Opening of the Visitor Centre by the Prince and Princess of Wales

photo of plaque

The Visitor Information Centre at the Australian National Botanic Gardens was opened by the Prince and Princess of Wales at a ceremony at 10 am on Thursday 7 November 1985.

The Royal couple were met by the Honourable Gordon Scholes, Minister for Territories; Mr J.D. Enfield, Secretary of the Department of Territories; and Dr Robert Boden, Director of the Gardens accompanied by his wife.

The public and selected school children were invited to attend.

Cultivar Release

At the time of the opening of the Visitor Centre, the Australian National Botanic Gardens released a cultivar, Helichrysum bracteatum 'Princess of Wales', a particularly good horticultural form of what later became Bracteantha bracteatum, now known as Xerochrysum bracteatum.

Canberra Times Supplement

A Royal Visit Souvenir supplement to the Canberra Times was inserted into that day's edition. It had been printed several days earlier.

Extract from the Canberra Times Supplement on 7 November 1985:

The newly-opened Visitor Information Centre heralds a new era for the Australian National Botanic Gardens.

The Centre, built in a post-modern architectural style, was designed by leading Melbourne architect, Peter Crone, and built by Costain Australia Ltd for the National Capital Development Commission.

The Centre occupies a prominent site near the Garden's entrance and is close to the new carpark extensions. It provides an introduction to the Gardens and a starting point for most visitors and for Ranger-guided tours. It is fully accessible to disabled people.

Landscaping around the Centre mirrors the use of natural stone in other areas of the Gardens. The use of sloping retaining walls is a conscious reference to the work of Walter Burley Griffin.

A large pond, which will eventually have a water cascade feeding into it, will feature native aquatic plants.

The Visitor Services Officer for the Gardens, Mr Murray Fagg, said a new information centre had been vital to cater for the increasing number of visitors to the Gardens.

'The old display area did not provide the space we needed to present regular exhibitions on native plant topics and provide other services to the public,' he said.

The lecture theatre, seating 100 people, will serve many functions. Mr Fagg said it would be used by educational groups, for small scientific conferences and to show environmental films.

It will be available by arrangement for groups such as garden clubs when they visit the Gardens.

Administration facilities will be housed upstairs above the lecture theatre.
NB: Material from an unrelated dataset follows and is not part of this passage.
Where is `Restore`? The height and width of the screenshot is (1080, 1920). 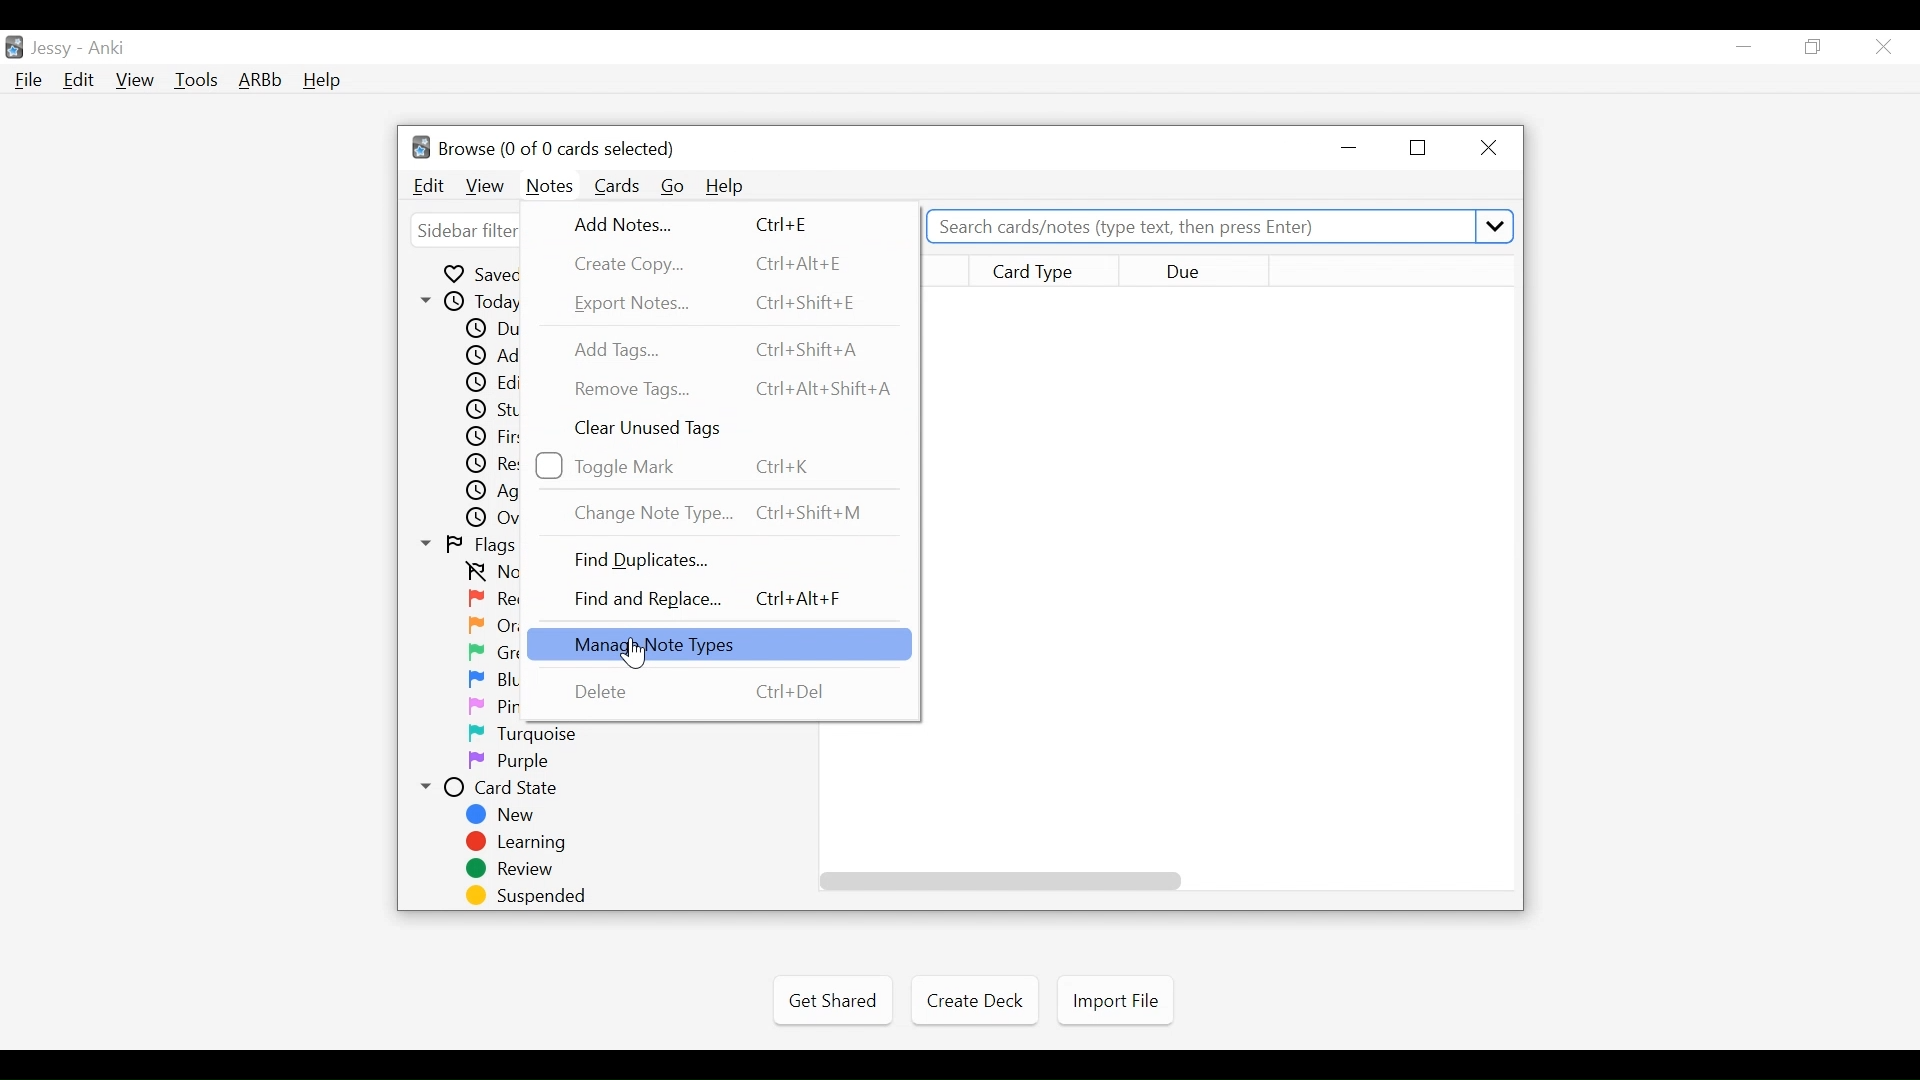
Restore is located at coordinates (1814, 48).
The provision of space for the Plant Sciences Library of the Gardens is also part of the present building program.

The Centre has been equipped with two exhibition spaces. One of these will be used to house permanent introductory displays while the other will be used for changing exhibitions. The first exhibition features the floral emblems of Australia, looking not only at their botany and horticulture but also their use as cultural motifs, both past and present.

The introductory displays include a model of the Gardens including the extension to the south, a random access vegetation slide series and a short video on the Gardens. A reading area with reference books enables visitors to read more about the plants and birds they have seen in the Gardens.

Visitors will be able to browse around the Gardens' bookshop which will contain a range of reference books of botanical and horticultural interest. The bookshop will not be operating when the Centre is officially opened on 7 November but it is hoped that it will open soon after.

The bookshop has perhaps the best view of any room in the Gardens and people gain a panoramic view of Lake Burley Griffin from this vantage point.

A special new 'public' herbarium is another feature of the Centre. This will house a collection of pressed flowering plant specimens for public access. Reference books and a microscope will be housed in this area where people wanting to identify native plants will be assisted.

A horticultural advisor is on duty to assist with public inquiries during the week, while other Gardens staff will be in the Centre on weekends.

Mr Fagg said the number of inquiries 'has increased steadily over the past five years and it is now necessary to have one staff member to answer these inquiries and give advice on native plants and gardening.'

click to enlarge
The Princess of Wales, Dr Robert Boden, Anne Boden, and the Prince of Wales in the Visitor Centre.